(항목 좌표 데이터)
──────
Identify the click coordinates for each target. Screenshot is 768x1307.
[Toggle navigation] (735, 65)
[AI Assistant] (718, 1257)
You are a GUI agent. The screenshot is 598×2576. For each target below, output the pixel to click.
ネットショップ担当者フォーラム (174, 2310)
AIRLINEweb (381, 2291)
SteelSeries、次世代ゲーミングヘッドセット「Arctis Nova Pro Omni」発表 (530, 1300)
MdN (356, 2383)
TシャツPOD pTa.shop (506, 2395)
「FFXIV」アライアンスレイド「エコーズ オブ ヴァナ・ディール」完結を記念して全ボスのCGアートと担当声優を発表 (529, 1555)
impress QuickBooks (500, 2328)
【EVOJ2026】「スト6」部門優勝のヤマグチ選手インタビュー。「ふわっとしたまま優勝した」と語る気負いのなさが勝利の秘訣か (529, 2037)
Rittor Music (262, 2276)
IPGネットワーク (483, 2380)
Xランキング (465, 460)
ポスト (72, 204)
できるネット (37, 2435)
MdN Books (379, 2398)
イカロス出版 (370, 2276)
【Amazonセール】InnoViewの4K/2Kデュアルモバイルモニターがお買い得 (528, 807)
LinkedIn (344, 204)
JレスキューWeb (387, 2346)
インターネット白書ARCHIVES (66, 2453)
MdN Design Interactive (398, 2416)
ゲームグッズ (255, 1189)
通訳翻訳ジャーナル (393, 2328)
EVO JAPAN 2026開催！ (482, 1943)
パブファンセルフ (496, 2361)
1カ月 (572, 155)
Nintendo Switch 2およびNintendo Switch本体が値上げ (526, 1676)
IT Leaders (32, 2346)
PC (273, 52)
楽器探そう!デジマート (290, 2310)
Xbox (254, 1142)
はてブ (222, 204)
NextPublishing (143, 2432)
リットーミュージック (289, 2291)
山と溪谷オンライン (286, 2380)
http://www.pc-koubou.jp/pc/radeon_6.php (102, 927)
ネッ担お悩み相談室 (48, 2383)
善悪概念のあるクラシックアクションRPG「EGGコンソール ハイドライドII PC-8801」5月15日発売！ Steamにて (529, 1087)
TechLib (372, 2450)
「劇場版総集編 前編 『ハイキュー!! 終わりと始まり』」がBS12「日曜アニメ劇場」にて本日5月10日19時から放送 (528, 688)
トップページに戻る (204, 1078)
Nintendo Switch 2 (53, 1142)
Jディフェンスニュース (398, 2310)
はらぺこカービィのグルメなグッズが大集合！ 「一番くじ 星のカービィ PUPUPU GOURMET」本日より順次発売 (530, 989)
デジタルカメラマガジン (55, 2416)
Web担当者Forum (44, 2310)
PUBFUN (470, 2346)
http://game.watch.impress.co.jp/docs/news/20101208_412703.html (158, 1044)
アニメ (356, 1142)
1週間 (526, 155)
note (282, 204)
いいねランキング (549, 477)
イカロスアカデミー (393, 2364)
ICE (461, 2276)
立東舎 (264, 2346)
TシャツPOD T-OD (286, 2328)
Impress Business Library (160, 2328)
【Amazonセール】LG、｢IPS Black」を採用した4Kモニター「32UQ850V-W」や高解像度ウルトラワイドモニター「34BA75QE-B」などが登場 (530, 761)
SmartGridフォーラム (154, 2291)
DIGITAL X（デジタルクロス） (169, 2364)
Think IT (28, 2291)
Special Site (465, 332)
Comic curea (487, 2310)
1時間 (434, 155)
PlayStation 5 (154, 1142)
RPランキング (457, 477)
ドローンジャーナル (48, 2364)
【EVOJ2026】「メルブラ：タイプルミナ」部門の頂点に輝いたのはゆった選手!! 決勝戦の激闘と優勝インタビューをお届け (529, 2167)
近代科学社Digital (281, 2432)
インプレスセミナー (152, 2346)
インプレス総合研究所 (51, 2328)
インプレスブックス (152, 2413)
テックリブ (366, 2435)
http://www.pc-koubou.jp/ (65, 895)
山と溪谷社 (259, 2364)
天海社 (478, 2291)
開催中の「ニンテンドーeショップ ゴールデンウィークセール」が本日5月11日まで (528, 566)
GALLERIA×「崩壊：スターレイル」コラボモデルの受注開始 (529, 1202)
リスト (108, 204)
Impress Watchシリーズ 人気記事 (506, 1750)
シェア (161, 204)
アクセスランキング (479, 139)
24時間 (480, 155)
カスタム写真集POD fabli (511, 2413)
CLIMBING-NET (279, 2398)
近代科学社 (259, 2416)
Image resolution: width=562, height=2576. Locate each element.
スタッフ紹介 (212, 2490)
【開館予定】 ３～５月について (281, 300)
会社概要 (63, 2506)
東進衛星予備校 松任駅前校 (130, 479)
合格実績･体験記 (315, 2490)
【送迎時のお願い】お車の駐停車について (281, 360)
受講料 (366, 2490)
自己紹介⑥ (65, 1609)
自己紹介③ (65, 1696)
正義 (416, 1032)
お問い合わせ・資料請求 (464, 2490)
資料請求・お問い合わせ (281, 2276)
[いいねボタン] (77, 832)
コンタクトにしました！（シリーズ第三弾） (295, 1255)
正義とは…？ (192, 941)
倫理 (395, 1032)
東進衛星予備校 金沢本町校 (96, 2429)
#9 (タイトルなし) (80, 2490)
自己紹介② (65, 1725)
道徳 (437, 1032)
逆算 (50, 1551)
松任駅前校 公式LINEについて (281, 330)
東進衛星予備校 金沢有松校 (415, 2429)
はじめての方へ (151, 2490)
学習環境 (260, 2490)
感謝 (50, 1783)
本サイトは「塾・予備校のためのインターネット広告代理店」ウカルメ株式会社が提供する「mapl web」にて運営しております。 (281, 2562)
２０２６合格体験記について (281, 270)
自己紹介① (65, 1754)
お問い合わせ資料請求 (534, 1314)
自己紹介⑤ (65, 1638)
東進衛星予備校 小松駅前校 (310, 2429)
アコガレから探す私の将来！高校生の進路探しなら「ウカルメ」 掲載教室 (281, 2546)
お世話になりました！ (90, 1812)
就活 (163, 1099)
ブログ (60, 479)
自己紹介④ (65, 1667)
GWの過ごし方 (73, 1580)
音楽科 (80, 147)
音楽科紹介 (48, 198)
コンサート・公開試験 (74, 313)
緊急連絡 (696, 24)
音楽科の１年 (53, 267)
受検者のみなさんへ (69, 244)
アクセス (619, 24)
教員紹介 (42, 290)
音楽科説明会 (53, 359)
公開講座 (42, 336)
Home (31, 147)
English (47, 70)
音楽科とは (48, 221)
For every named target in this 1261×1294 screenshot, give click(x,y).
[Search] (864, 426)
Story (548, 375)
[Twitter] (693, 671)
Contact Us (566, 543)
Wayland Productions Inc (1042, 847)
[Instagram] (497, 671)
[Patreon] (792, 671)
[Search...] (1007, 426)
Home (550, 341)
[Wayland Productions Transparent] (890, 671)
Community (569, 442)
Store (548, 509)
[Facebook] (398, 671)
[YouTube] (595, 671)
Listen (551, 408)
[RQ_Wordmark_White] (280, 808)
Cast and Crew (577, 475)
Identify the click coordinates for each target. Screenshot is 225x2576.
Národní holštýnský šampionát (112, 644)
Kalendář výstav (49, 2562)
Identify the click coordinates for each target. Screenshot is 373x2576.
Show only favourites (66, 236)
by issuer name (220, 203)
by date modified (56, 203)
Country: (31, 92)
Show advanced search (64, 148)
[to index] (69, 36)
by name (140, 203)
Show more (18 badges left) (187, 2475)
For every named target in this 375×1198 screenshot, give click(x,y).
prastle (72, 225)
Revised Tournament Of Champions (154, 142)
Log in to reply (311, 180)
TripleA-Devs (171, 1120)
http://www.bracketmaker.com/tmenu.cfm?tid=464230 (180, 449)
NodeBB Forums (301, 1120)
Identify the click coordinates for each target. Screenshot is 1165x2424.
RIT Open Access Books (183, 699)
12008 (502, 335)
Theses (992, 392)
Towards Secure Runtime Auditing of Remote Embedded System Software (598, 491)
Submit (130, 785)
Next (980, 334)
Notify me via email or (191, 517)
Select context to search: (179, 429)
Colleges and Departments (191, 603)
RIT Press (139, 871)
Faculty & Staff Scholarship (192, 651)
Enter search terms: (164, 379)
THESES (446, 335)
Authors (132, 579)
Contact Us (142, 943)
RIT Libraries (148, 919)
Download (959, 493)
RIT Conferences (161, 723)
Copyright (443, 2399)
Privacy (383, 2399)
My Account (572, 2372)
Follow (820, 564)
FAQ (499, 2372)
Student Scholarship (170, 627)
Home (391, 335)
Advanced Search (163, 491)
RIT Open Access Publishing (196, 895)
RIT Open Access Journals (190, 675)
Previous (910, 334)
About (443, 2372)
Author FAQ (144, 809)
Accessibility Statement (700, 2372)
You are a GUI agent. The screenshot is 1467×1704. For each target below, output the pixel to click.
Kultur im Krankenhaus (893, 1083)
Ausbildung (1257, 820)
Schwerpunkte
──────
- _작성 과제_: "IPGネットワーク (483, 2380)" 문자열이 들어 있는 줄부터 "MdN Design Interactive (398, 2416)" 문자열이 들어 있는 줄까지 자료의 줄을 그대로 출력하십시오. 시작 줄과 끝 줄도 포함합니다.

- _응답_:
IPGネットワーク (483, 2380)
Xランキング (465, 460)
ポスト (72, 204)
できるネット (37, 2435)
MdN Books (379, 2398)
イカロス出版 (370, 2276)
【Amazonセール】InnoViewの4K/2Kデュアルモバイルモニターがお買い得 (528, 807)
LinkedIn (344, 204)
JレスキューWeb (387, 2346)
インターネット白書ARCHIVES (66, 2453)
MdN Design Interactive (398, 2416)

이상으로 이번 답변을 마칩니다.